The new submarines known as Type 096 will be quiet, aided in part by Russian technology. Military experts expect them to be ready within 10 years.

Researchers met at the U.S. Naval War College and published their findings on the submarines in August. "The Type 096s are going to be a nightmare," said Christopher Carlson, one of the researchers. "They are going to be very, very hard to detect."

The Chinese Navy has regularly sent nuclear-armed submarines out of Hainan Island in the South China Sea. However, the older Type 094 boats are noisy. That is a major problem for military submarines.

The research paper noted that the new Type 096 submarine will be similar to Russian submarines in terms of stealth, sensing equipment and weapons. The findings are based partly on Chinese military publications, speeches by senior military officers, and other information.

Satellite images taken in November of China's new Huludao shipbuilding center show parts of a large submarine being built. The report said the boats are expected to be operational by 2030.

The new submarine is likely to be much larger than Type 094. The design, based on Russian technology, enables the submarine to contain a "raft" attached to a complex rubber support system to reduce engine noise. Neither the Russian nor the Chinese defense ministries answered Reuters' requests for comment.

Carlson told Reuters he did not believe China had gained the latest Russian submarine technology. But China would be able to produce a submarine stealthy enough to compare to Russia’s Akula boats.

"We have a hard time finding and tracking the improved Akulas as it is," Carlson said.

A new cold war?

Military experts say the tracking of Chinese submarines is increasingly an international effort. Both the Japanese and Indian militaries have aided the United States, Australia and Britain.

The countries have increased antisubmarine warfare exercises and deployed submarine hunting aircraft around Southeast Asia and the Indian Ocean.

The possibility of more modern and quiet Chinese submarines partly led to a deal between Australia, Britain and the U.S. The agreement calls for British and U.S. attack submarines to be deployed in Western Australia. By the 2030s, Australia expects to launch its first nuclear-powered attack submarines with British technology.

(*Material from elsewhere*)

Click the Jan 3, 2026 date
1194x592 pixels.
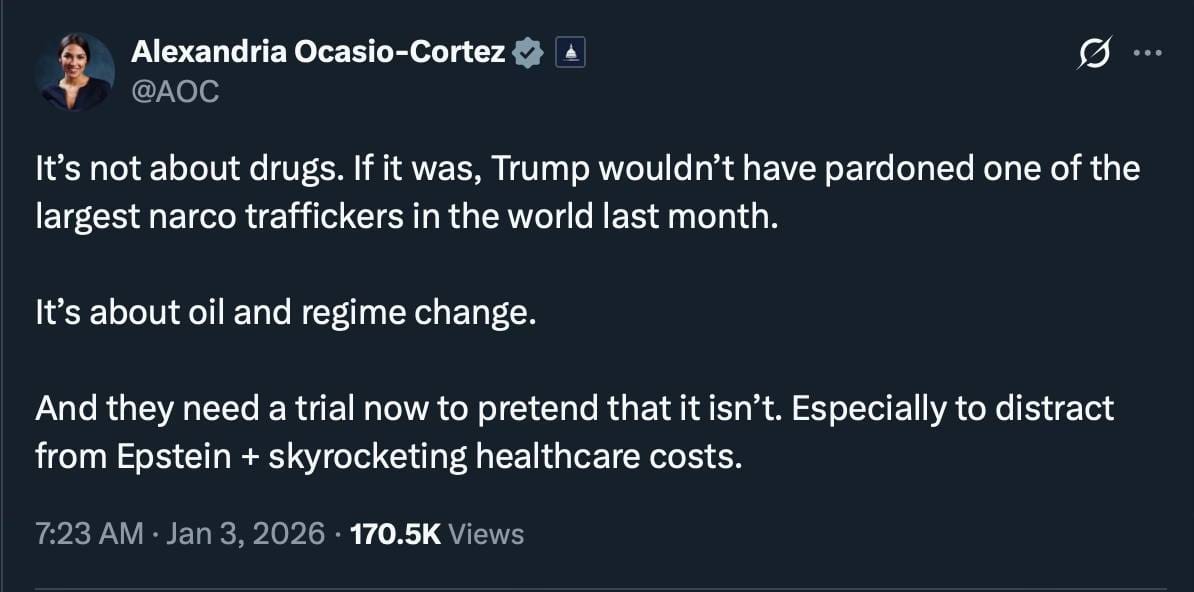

Vasily Kashin is a Chinese military expert based in Moscow at HSE University. He said Chinese engineers might have made the improvements described in the report.

Kashin said there was no known sharing agreement between China and Russia outside of a 2010 agreement related to nuclear reactors. He believed that China likely gained important Russian technology in the 1990s after the breakup of the Soviet Union.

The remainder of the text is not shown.